Kouyou me miro tímidamente y se acerco poco a poco a mí, hasta que extendió su mano y tomo la mía. El calor que emitía su mano era reconfortante, y sus manos eran bastante suaves y delicadas pero al mismo tiempo emitían una fortaleza propia de un hombre. Miré sus ojos y noté que brillaban con cierta alegría y timidez, al igual que sus mejillas tenían un tinte rosado. Le sonreí y comencé a caminar aun sin soltar su mano, y no fue hasta que llegamos a la puerta de mi apartamento que lo hice.

"Kumiko, Yutaka!" – no necesite decir más para que mi madre y mi amigo se acercaran a nosotros, y detrás de mi estaba Kouyou como un niño pequeño y perdido, aferrándose a mi espalda – "El es Kouyou" – dije mencionando al tímido chico detrás de mi – "Kou, ella es mi madre Kumiko y el es mi amigo Yutaka."

"Buenas tardes" –dijo Kou con voz pequeña y tímida, pero salió de detrás de mi espalda para extenderles la mano.

"Buenas tardes Kouyou" –le sonrío mi madre con una sonrisa- "Un gusto conocerte"

"El gusto es mío Sra. Shiroyama" –dijo Kouyou con un tono sumamente educado para después voltear a ver a Yutaka y extenderle la mano.

"¡Hola Kouyou!" –le dijo Yutaka con una amplia sonrisa en el rostro.

"Hola Yutaka-san" –contestó Kou, con una sonrisa tímida

"Sólo llámame por mi nombre" –dijo Yutaka riendo- "Si agregas algo me siento más viejo de lo que soy"

Kouyou rió, y el apartamento se llenó con ese sonido tan melodioso y no pude evitar sonreír ampliamente.

"Kou tu risa es hermosa" –le dije un tanto sonrojado, después de todo no era usual que yo dijera eso.

"G-Gracias Yuu" –dijo Kou con voz nerviosa y miró al piso, completamente sonrojado.

Mi madre y Yutaka voltearon a verme, sorprendidos. Yutaka completamente asombrado y Kumiko con una sonrisa en el rostro, que denotaba que había hecho algunas conclusiones.

"Es la verdad" –le sonreí –"Ahora vamos a mi cuarto, ¡quiero enseñarte mis cosas a ver si tenemos gustos en común!" –dije emocionado y jalándolo a mi cuarto, olvidándome completamente de Yuta y mi madre.
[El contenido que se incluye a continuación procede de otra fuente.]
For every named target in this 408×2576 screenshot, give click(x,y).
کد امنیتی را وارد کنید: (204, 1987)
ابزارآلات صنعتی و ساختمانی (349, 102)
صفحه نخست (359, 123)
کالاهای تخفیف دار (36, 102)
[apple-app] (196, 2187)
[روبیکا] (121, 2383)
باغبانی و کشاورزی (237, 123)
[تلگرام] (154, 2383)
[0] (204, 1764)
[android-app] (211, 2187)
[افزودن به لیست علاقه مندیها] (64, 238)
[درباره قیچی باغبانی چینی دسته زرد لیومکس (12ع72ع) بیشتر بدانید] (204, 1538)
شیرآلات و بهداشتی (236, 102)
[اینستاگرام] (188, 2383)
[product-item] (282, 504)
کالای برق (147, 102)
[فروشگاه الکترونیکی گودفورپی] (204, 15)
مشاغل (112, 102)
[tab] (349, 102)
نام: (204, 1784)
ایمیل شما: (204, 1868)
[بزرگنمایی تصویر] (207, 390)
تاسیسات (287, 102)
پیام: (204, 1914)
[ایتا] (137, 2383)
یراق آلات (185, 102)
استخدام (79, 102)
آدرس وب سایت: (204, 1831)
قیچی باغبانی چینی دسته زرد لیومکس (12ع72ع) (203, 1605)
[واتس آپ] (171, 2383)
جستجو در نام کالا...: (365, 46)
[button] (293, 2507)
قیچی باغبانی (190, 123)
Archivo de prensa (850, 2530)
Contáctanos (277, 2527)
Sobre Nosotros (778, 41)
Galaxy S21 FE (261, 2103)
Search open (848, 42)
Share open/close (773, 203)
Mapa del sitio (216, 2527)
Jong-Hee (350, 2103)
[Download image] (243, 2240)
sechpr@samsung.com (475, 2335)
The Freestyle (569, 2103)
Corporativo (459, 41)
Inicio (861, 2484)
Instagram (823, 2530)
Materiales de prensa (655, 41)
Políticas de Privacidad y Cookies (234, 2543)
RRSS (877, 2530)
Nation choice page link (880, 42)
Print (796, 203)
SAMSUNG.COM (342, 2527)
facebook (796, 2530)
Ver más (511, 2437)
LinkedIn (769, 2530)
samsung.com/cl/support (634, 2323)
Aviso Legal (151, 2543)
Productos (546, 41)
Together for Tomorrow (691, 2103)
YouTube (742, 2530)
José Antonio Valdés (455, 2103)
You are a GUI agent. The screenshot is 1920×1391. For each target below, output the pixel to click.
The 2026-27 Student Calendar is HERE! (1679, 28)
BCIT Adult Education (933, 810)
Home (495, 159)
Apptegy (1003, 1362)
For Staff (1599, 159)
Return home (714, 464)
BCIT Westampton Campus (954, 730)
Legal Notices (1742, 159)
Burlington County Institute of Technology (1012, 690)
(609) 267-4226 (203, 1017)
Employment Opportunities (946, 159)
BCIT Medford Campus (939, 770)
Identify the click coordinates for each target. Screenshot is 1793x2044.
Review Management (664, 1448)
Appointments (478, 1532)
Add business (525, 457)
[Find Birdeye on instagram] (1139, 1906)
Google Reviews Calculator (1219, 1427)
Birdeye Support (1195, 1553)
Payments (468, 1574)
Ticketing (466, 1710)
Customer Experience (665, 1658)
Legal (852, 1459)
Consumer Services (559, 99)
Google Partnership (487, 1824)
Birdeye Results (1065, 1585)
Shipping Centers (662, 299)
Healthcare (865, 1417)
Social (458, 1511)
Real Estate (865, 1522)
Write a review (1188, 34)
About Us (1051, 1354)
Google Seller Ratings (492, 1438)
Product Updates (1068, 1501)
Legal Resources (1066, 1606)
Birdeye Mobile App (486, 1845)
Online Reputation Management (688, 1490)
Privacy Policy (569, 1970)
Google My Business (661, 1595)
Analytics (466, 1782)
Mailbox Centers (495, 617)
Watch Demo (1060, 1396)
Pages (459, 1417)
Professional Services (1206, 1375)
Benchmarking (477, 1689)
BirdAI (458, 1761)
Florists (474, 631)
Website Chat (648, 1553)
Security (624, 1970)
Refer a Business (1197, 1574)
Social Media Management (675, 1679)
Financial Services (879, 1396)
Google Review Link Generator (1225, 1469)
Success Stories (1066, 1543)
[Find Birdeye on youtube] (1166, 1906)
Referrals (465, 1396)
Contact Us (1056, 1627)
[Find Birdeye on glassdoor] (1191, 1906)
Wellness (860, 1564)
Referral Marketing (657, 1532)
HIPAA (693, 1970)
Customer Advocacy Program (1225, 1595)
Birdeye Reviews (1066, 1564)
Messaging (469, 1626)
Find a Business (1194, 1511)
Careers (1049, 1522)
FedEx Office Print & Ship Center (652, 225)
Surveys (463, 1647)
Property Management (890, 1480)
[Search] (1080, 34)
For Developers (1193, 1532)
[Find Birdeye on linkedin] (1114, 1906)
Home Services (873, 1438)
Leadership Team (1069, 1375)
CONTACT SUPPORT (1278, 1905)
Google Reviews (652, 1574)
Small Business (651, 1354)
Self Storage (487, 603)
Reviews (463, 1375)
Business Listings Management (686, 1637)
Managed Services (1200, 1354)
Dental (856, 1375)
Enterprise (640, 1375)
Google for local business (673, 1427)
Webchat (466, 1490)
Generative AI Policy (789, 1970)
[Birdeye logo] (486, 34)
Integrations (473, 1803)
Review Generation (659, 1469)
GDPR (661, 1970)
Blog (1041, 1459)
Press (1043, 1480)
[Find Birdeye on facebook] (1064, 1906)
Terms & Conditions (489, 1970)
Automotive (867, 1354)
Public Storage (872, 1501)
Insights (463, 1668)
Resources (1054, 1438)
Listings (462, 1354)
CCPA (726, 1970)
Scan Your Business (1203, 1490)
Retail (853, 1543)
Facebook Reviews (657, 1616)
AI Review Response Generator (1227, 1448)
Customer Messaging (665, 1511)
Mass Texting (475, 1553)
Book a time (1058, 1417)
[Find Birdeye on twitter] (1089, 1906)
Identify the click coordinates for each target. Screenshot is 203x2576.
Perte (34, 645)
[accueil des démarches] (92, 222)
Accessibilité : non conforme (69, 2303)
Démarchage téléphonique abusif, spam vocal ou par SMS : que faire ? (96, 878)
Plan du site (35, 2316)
Kouyou me seguía, mirando con curiosidad el pequeño apartamento. No me había dado cuenta de que tome su mano hasta que al detenerme en la puerta de mi habitación sentí el calor.

"Estamos aquí" –le dije y abrí la puerta, indicándole que pasara

"Gracias Yuu" –me sonrío y paso, observando todo el cuarto hasta que sus ojos se posaron en mi guitarra. –"¿Tocas?"- me preguntó en un tono emocionado

"Sí" –le sonreí –"¿Por qué?"

"Bueno, es que no conocía a nadie que tocara la guitarra" –rió leve- "Bueno, mi amigo Takanori pero a él le gusta más cantar que tocar, entonces no tenía con quien hablar de guitarras o con quien tocar"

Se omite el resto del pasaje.